#### Source extract
= = = = =

# Jupiter 2 Sounds



## Bob_Whit (Apr 8, 2008)

Two questions.
Has anyone added sounds to the Moebius lighting kit so it works with the switch and how do you do it?

Where can I find a file of the sounds? I tried the Jupiter 2 forum in Yahoo, but it doesn't seem like the right one.

Thanks for any help.


----------



## scifimodelfan (Aug 3, 2006)

I have not Yet built mine, have the lighting kit and plan on getting the sound effects. Go to this site.

http://starling-tech.com/

I need to get one for mine when I get around to building it. Hope all goes well with your. I to am curious how others incorporated the sound.


----------



## Bob_Whit (Apr 8, 2008)

Thanks, scifimodelfan.

I checked out the site, but for some reason, the engine sounds seem to be missing a low rumble that I remember form the show. Of course, it's about a forty-five year old memory & probably wrong.

I am seriously considering it though.


----------



## scifimodelfan (Aug 3, 2006)

I am thinking that you are remembering when he ship had landed it had that type of low rumble. Watch some of he original episodes. Glad I could help in some way. Good luck and keep me informed.


----------



## Fernando Mureb (Nov 12, 2006)

I bought mine here.


----------



## steve123 (Feb 9, 2009)

Low rumble?.... Jeez.

Just make the noises in your head.

Steve


----------



## GEH737 (Aug 9, 1999)

This Irwin Allen CD set has many of the sounds used in his different series. This is not my auction - but I do have this set and it's very useful. I took the liftoff, inflight and landing sounds, put them together, and put them on an inexpensive MP3 player plugged into a nice external speaker system (under $50 total). It's next to my Moebius metal J2, and works very well.

http://compare.ebay.com/like/140715701894?var=lv&ltyp=AllFixedPriceItemTypes&var=sbar

George


----------



## Opus Penguin (Apr 19, 2004)

GEH737 said:


> This Irwin Allen CD set has many of the sounds used in his different series. This is not my auction - but I do have this set and it's very useful. I took the liftoff, inflight and landing sounds, put them together, and put them on an inexpensive MP3 player plugged into a nice external speaker system (under $50 total). It's next to my Moebius metal J2, and works very well.
> 
> http://compare.ebay.com/like/140715701894?var=lv&ltyp=AllFixedPriceItemTypes&var=sbar
> 
> George


I have this album. There is a track with the low rumble but is only for a short moment before the sound of the legs being extended. I guess, if you have a sound tool, you can loop the rumble sound just before the leg extension. The whole track is cool, and I remember it in the episode "The Derelict" when the J2 is landing in the large derelict ship.

= = = = =

Answer these questions using the Jupiter 2 sounds thread.
1. Which website did scifimodelfan suggest for the sound effects?
2. Which three sounds did GEH737 put together on an MP3 player?
3. In which episode does Opus Penguin remember hearing the track?

#### Records supplied
= = = = =

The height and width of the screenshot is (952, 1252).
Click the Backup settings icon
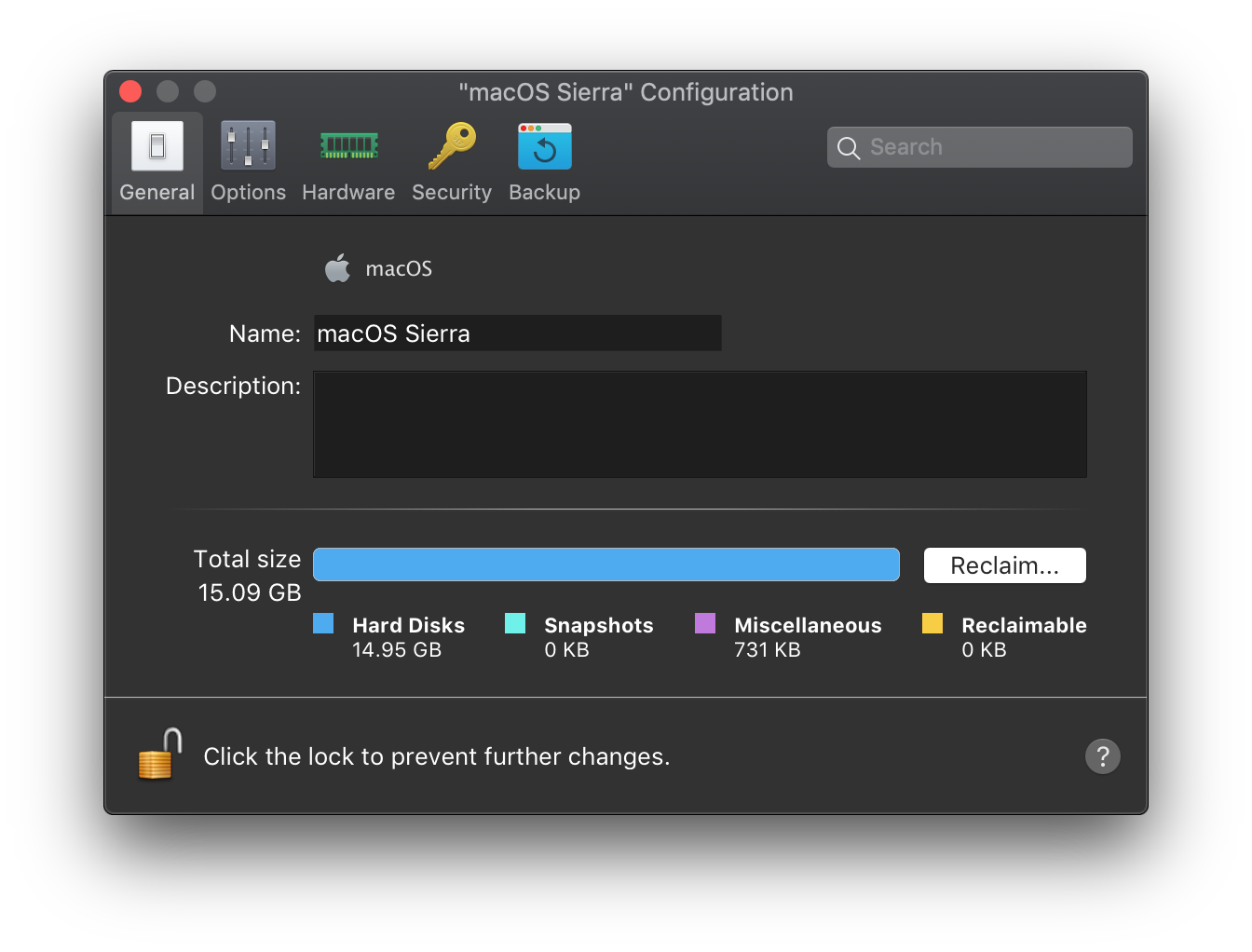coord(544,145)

= = = = =

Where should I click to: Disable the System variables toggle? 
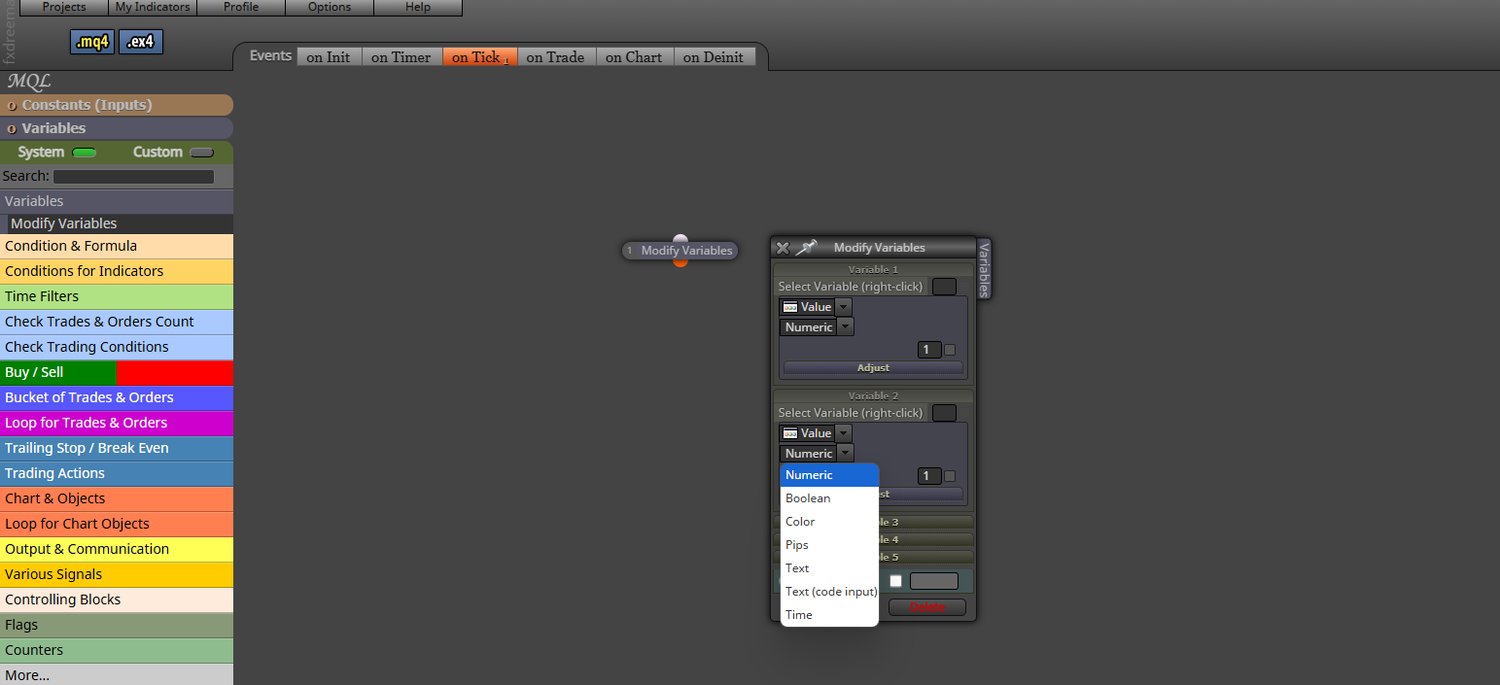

= = = = =

#### Task result
1. http://starling-tech.com/
2. The liftoff, inflight and landing sounds.
3. "The Derelict"